Although I long ago hung up my football boots, recently retired from jogging and never really took to cage fighting, I still like a stimulating bout of exercise. Rambling is my game now. To walk for hours through a picturesque landscape breathing fine fresh air is an unbeatable way to relax, clear the mind and shrug off the excesses of metropolitan life.

Sometimes I go alone, sometimes with my partner and friends, while last month I explored the coastal marshes of North Norfolk in the delightful company of a small, colourful, furry creature with alarmingly uneven teeth, called Machu. Machu is an alpaca, the smallest of the South American species known as the camelid, and he really enjoys a stroll along a shore.

Machu lives, with 15 of his alpaca chums, in the back garden of a house in Stiffkey, a coastal village west of Sheringham.
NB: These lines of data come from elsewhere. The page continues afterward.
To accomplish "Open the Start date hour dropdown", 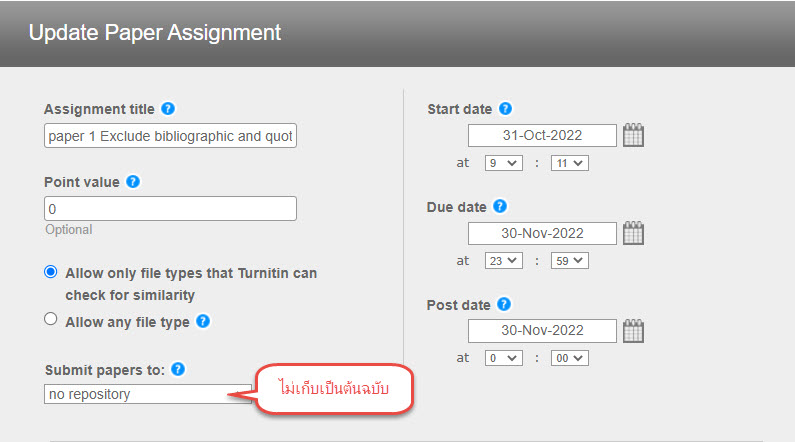I will point(504,162).
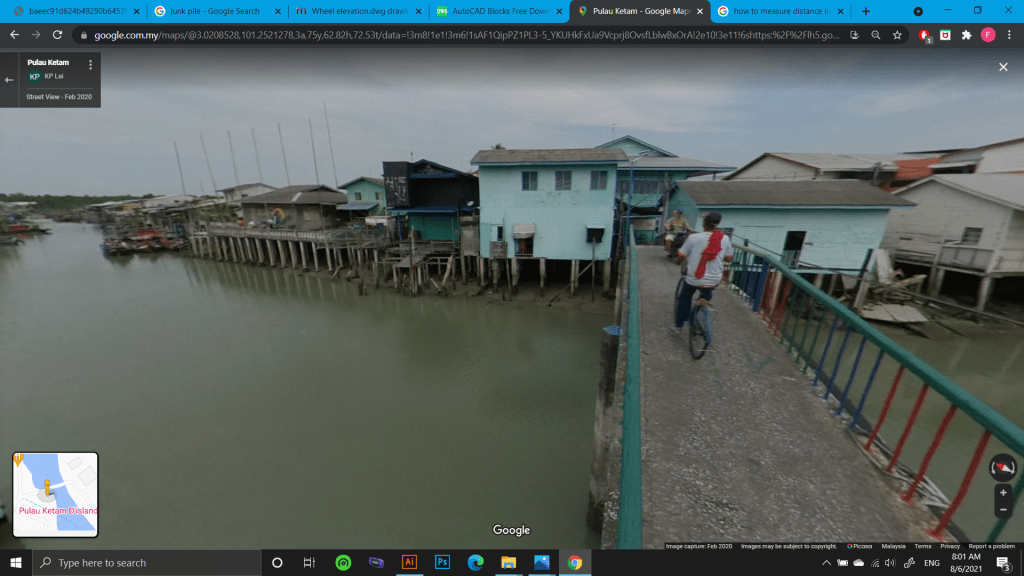The height and width of the screenshot is (576, 1024).
Task: Open the three-dot menu beside Pulau Ketam
Action: [x=90, y=65]
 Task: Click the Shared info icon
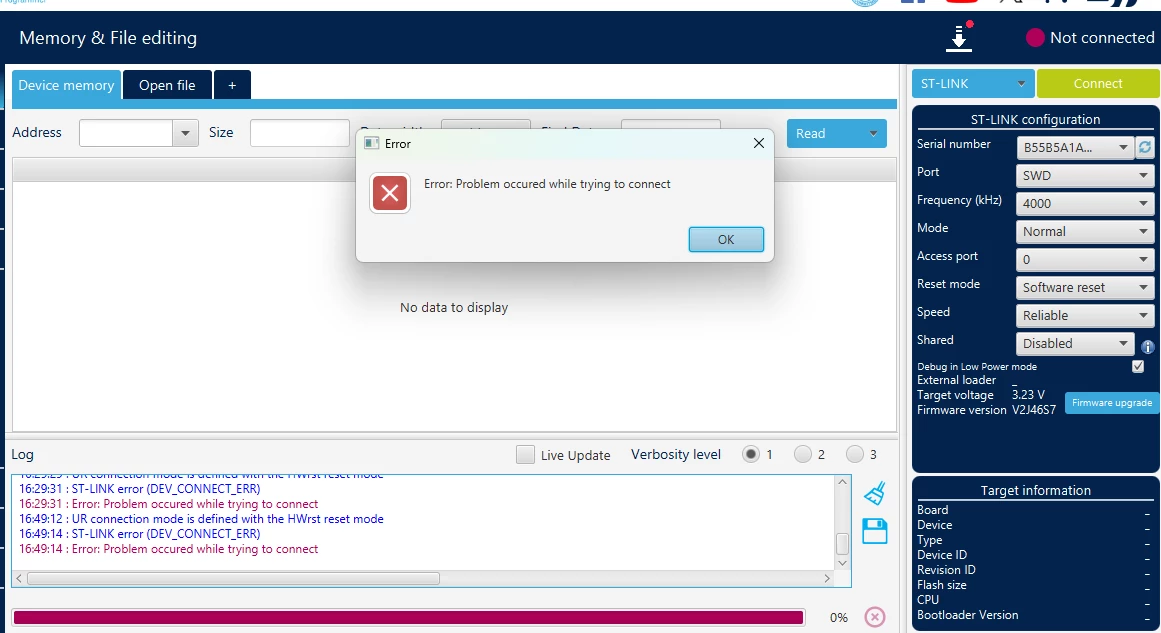pyautogui.click(x=1148, y=346)
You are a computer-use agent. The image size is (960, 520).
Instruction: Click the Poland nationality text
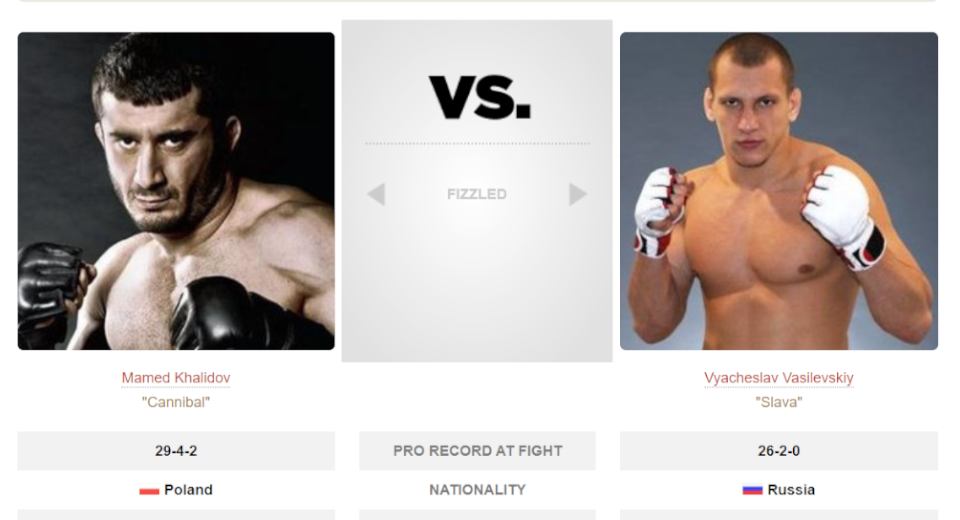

The house belongs to Ian Curtis, an enterprising local who, for a moderate fee, will take you on a wander with the alpacas along the nearby coastal paths for up to 4 hours. In warmer months, Ian and his shaggy team decamp to nearby Wells-next-the-Sea, where alpaca trekking has become a splendid holiday alternative to bird-watching, eating fish and chips or shivering on the beach.

So it is this bright, cold afternoon I find myself gently leading Machu along a path under a great big East Anglian sky chatting to Ian. Following close behind, my pal Judith and her charming eight-year-old daughter Skye hold the reins of their new friends, Pichu and Pedro.

Ian, who is also knowledgeable on local history, explains that that these animals make up one of the groups within his garden residents. Alpacas always form into small units of 2 or 3 members who each play a different role. In our gang Machu goes first and keeps a constant look out for any danger (they do not get on well with dogs). Pedro politely brings up the rear, while Pichu, to Skye’s laughing delight, is the playful one who grins toothily and stops for a roll around on a dry track (apparently this is a way of cleaning his coat).

Tourism is a big industry in these parts and eight years ago Ian spotted an alpaca-sized gap in the market. But where do you get an alpaca from? You don’t have to head to the Andes - you just have to look on the internet, Ian tells me. You can buy a male alpaca for £400 or less, but females cost more since they can give birth.

We walk on in the late afternoon sun and suddenly Machu makes a soft humming noise rather like a sceptical professor, “Hmmm…?” He and his colleagues are obviously friendly beasts and they look pleasingly ridiculous, too - like cute, miniature llamas, or perhaps camels who have bought a shaggy hipster coat and decided to go into showbiz. It is no surprise to learn that the treks are very popular with hen parties.

The light begins to fade and both camelids and humans lapse into a gentle, pastoral silence and we all listen to the soft wind, distant birdsong and murmuring sea. Far from their origins, these alpacas nevertheless exude a kind of innocent soothing contentment. As we make our way back to Ian’s place along the road passers-by wave and smile.